Navigating complex Puppet setups - part 1

In this series of blogs I will explain how to not get lost in complex Puppet setups.

December 16, 2014
puppet

The downside to ‘Puppetizing’ everything is that you usually end up with huge amounts of code. In this series of blogs I will explain how to not get lost in complex Puppet setups.

(Looking for part 2? You can find it here )

How to get a complex Puppet setup

Introduction

About a year ago one of my clients, a software development company called Avisi, asked me to help them design and build new infrastructure for their company. They ofcourse had a few requirements about security, scalability, performance, flexibility, etcetera. But there were a few notable requirements:

no more ‘sudo/root’ permissions for developers
eliminating manual changes
up-to-date documentation (or better: self-documenting)
self-service for developers

From the start, it was clear that automation was going to be a key part of our infrastructure. As we had prior experience with Puppet, we decided to ‘Puppet all the things’. That was easier said than done, though.

We had to deal with several different development teams that had very different requirements, wanted support for different Linux distributions, different versions of Java, Oracle, PHP, MySQL, etcetera. Then there were all the infrastructure services (DNS, LDAP, backup, syslog, monitoring), development services (SCM, build, test, deploy, repository, QA tooling), collaboration services (issue tracking, wiki) some websites and the usual ‘one-offs’, that all needed to be ‘Puppetized’.

Mission: successful?

One year down the road we seem to have accomplished everything we set out to do. We have eliminated root permissions for developers and manual changes, deploying new servers takes just minutes and includes fully automated configuration of monitoring and backup. But most important, the developers are actively using Puppet to deploy their applications on the development infrastructure.

This has resulted in a fairly large codebase. Some numbers:

total lines of code: about 380k
Puppet modules developed in-house: 91
Upstream Puppet modules used: 49
Downtime related to config errors: none in the past 6 months

The problem

While the above may seem pretty successful, our fairly complex Puppet setup did introduce a few new challenges:

some tasks that took just a few seconds before, now take up to a few hours because of code reviews.
in the past, everyone with rudimentary sysadmin skills could do perform basic sysadmin tasks. Now, basic Puppet knowledge gets you nowhere.
When you first start working with the Puppet codebase, it can be quite intimidating.
When you want to change something, it is sometimes difficult to find out exactly where to find the code that needs to be changed.
Puppet doesn’t guide you in how to handle includes/inheritance.

Solving the problem

There is no single solution to this problem, but there are a few guidelines that could help you steer clear from the common pitfalls of complex Puppet setups.

Separate data from code

Separating data from code has a few advantages. First, it allows for easy re-use of code. Second, it forces you to think ahead while writing code, make your modules highly configurable, and decide on sane defaults. Third, it allows you to expose the ‘data-part’, or node-classification separately, so the actual configuration of your nodes doesn’t necessarily require any programming skills.

When separating data from code, you obviously need a place to store your data. The most obvious choice currently is Hiera, which is built into Puppet. Hiera is a key/value lookup tool that uses a configurable hierarchy and supports multiple backends.

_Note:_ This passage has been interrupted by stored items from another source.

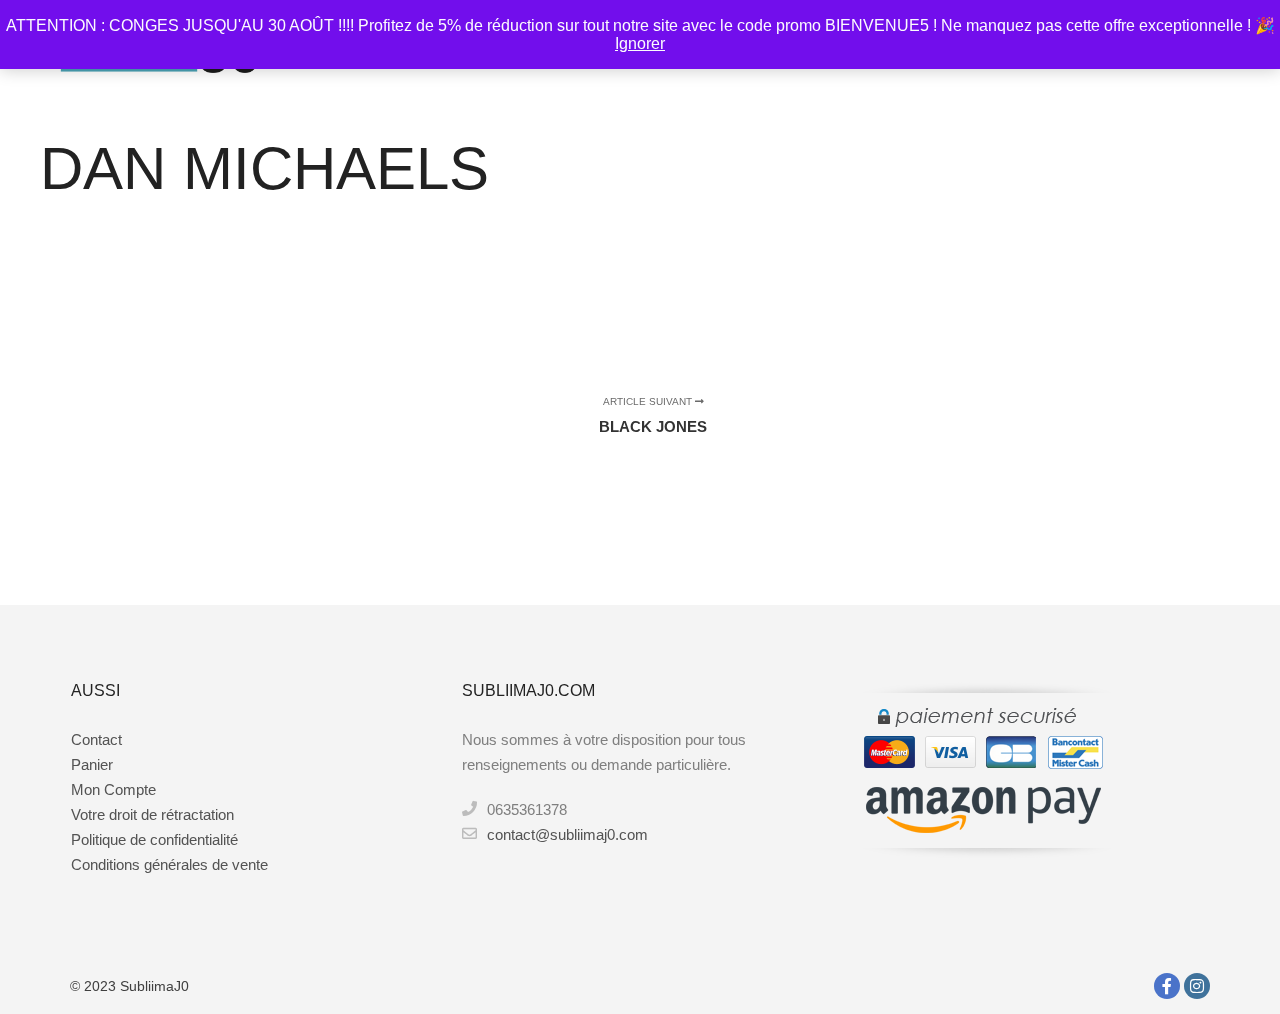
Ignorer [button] (640, 43)
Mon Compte (113, 789)
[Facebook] (1167, 986)
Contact (96, 739)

Other options are ENCs (External Node Classifiers) like the Puppet Enterprise Dashboard or The Foreman.

Depending on the node classifier you choose, you can configure nodes using YAML, JSON or web interfaces.

Separate upstream code from in-house code

There is nothing wrong with using good Puppet modules from the Puppet Forge. However, separating those modules from the modules you developed in-house has a few advantages:

you can use a Puppetfile and R10K to automatically deploy your upstream modules, as well as specify the exact versions you need.
it makes it obvious which modules are ‘static’ and should not be modified. (if modifications are needed, you simply fork the module and move it to your in-house code)
because of the generic nature of the modules, a separate location makes for an easily searchable ‘library’ of generic functionality.

Do not make spaghetti

It’s easy to build a Puppet module that includes or inherits another. And another. Which includes another. Etcetera. As long as no ‘inheritance loop’ is created, Puppet will not complain.

But your developers will, because you are making spaghetti.

This is not to say that inheriting of including other modules is bad, because it isn’t. You just need to decide on certain rules.

Confused? Read on.

Classifying modules

It can be a very good idea to classify modules. For instance:

generic level: usually upstream modules.
company level: defining a company standard for certain functionality.
project level: implementing the company level module but with certain project-specific settings.
role level: creating a role which consists of a set combination of modules.

We could easily use the classification levels defined above to avoid inheritance ‘spaghetti’:

Any module can only implement or inherit modules that are less specific than the module itself.

What’s next?

In the next part of this series I will dive a little deeper into module classification, managing upstream modules, and setting up a local development environment.